-- Material to process follows --

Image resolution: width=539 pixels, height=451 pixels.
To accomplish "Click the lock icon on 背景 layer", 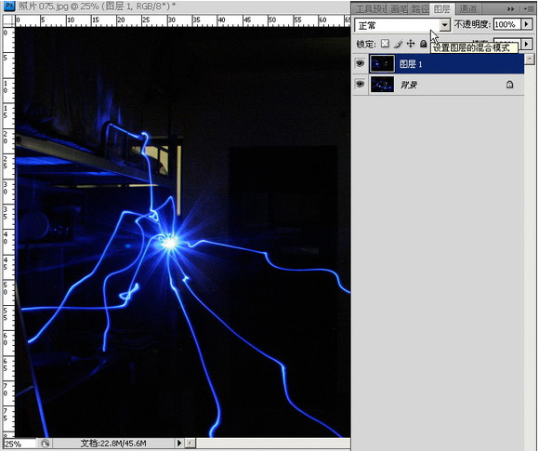I will [509, 85].
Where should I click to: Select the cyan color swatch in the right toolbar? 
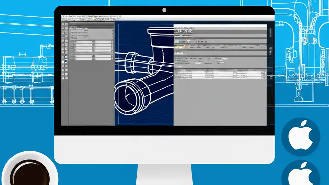point(181,42)
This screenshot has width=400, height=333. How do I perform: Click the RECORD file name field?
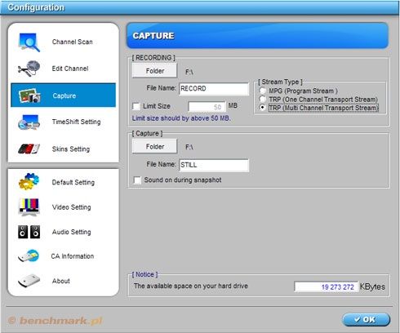[x=214, y=89]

-- Material to process concluded --

What needs to be done — The last line of the entries marks the end, and the line with "Where should I" marks the start. Output exactly those two lines and every line between them, nothing else, with the pictures left out.

Final answer —
Where should I click to: Select the cyan color swatch in the right toolbar? 
point(181,42)
This screenshot has width=400, height=333. How do I perform: Click the RECORD file name field?
[x=214, y=89]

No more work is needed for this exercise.